Work to be completed -
Return the following from the records below: each line, word for word, starting with the line that contains "Instruction: Click the B2BEmail logo" and going on through the line that contains "Screen dimensions: 609x358", with nothing outside that range.

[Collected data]
^^^^^^^^^^^^^^^^
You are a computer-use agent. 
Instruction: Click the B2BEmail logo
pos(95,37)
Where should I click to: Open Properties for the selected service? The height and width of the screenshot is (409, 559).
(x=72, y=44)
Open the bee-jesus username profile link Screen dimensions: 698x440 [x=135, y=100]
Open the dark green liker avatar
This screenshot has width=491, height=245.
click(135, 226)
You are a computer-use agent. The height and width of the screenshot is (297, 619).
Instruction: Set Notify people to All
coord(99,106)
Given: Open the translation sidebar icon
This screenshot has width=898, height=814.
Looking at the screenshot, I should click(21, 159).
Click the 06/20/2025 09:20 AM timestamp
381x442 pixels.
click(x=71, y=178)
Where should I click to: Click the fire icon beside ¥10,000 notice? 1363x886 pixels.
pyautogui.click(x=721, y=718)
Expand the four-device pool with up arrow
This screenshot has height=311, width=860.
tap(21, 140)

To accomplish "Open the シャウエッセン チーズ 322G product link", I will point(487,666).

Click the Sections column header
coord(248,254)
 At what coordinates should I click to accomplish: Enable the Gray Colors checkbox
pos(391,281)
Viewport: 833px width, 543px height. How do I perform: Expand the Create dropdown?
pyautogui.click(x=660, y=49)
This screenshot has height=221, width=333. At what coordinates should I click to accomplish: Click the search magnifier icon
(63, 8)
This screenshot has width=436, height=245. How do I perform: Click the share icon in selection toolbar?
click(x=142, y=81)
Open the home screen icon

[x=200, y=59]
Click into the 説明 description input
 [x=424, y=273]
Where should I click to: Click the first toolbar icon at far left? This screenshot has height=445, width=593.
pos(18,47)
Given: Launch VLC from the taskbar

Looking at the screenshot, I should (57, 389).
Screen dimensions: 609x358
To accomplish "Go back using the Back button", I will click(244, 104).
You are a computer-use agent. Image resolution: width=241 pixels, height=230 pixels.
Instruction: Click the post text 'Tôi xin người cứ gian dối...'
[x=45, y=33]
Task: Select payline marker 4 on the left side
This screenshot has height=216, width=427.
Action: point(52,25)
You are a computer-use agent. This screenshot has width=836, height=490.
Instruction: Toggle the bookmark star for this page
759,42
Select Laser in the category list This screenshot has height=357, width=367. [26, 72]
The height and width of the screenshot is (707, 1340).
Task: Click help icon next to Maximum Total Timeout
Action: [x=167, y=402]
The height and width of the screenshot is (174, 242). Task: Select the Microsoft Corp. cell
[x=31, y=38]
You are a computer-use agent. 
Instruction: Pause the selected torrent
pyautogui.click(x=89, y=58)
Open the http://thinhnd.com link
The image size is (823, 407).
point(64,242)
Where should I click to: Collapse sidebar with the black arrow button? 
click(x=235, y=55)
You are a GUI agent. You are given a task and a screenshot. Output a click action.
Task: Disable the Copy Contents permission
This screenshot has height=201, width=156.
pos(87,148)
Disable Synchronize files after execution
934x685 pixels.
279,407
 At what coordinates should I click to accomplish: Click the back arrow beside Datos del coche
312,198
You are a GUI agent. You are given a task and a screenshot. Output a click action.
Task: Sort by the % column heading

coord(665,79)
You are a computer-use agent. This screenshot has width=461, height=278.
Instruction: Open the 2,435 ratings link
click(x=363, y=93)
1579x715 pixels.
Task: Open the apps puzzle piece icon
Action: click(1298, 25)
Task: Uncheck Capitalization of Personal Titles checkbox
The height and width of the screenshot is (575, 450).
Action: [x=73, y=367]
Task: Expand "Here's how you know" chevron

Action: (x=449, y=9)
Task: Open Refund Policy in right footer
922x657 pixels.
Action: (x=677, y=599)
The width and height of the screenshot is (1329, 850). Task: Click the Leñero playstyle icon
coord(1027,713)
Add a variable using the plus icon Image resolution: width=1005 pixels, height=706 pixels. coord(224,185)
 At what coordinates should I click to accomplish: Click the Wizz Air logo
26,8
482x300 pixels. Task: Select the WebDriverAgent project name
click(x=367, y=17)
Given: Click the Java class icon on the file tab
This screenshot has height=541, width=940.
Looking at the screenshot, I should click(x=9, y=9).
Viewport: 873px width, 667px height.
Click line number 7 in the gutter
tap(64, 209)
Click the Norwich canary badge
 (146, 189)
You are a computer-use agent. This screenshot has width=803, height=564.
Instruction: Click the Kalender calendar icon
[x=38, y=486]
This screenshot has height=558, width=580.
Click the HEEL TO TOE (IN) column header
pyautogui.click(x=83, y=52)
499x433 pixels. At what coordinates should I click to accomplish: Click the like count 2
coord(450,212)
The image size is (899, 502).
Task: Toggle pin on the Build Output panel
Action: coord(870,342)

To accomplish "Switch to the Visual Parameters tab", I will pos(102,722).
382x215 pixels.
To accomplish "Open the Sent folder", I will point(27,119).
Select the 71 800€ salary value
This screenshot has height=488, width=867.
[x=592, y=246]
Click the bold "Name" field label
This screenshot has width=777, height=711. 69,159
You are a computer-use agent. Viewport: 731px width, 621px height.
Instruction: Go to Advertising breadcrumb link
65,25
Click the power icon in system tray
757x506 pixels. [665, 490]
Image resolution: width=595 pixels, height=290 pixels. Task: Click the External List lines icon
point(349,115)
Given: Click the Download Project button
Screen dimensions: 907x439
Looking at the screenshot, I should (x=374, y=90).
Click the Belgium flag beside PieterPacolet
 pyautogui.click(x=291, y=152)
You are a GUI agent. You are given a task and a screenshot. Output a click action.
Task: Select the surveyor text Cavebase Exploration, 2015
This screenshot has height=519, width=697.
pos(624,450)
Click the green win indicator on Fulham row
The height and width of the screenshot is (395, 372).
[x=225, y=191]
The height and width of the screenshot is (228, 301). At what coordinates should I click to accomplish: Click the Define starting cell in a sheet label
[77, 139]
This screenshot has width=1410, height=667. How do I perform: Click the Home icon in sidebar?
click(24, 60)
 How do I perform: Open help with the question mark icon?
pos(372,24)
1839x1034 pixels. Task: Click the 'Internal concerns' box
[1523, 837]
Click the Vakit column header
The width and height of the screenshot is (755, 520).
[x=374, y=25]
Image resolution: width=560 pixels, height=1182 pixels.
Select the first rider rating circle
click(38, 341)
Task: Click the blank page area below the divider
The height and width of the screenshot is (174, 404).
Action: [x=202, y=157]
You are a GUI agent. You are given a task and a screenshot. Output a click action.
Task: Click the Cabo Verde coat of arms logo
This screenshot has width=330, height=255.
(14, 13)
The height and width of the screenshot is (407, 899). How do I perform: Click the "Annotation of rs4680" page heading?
^^^^^^^^^^^^^^^^
Result of this task -
Instruction: Click the B2BEmail logo
pos(95,37)
Where should I click to: Open Properties for the selected service? The height and width of the screenshot is (409, 559).
(x=72, y=44)
Open the bee-jesus username profile link Screen dimensions: 698x440 [x=135, y=100]
Open the dark green liker avatar
This screenshot has width=491, height=245.
click(135, 226)
You are a computer-use agent. The height and width of the screenshot is (297, 619).
Instruction: Set Notify people to All
coord(99,106)
Given: Open the translation sidebar icon
This screenshot has width=898, height=814.
Looking at the screenshot, I should click(21, 159).
Click the 06/20/2025 09:20 AM timestamp
381x442 pixels.
click(x=71, y=178)
Where should I click to: Click the fire icon beside ¥10,000 notice? 1363x886 pixels.
pyautogui.click(x=721, y=718)
Expand the four-device pool with up arrow
This screenshot has height=311, width=860.
tap(21, 140)

To accomplish "Open the シャウエッセン チーズ 322G product link", I will point(487,666).

Click the Sections column header
coord(248,254)
 At what coordinates should I click to accomplish: Enable the Gray Colors checkbox
pos(391,281)
Viewport: 833px width, 543px height. How do I perform: Expand the Create dropdown?
pyautogui.click(x=660, y=49)
This screenshot has height=221, width=333. At what coordinates should I click to accomplish: Click the search magnifier icon
(63, 8)
This screenshot has width=436, height=245. How do I perform: Click the share icon in selection toolbar?
click(x=142, y=81)
Open the home screen icon

[x=200, y=59]
Click into the 説明 description input
 [x=424, y=273]
Where should I click to: Click the first toolbar icon at far left? This screenshot has height=445, width=593.
pos(18,47)
Given: Launch VLC from the taskbar

Looking at the screenshot, I should (57, 389).
Screen dimensions: 609x358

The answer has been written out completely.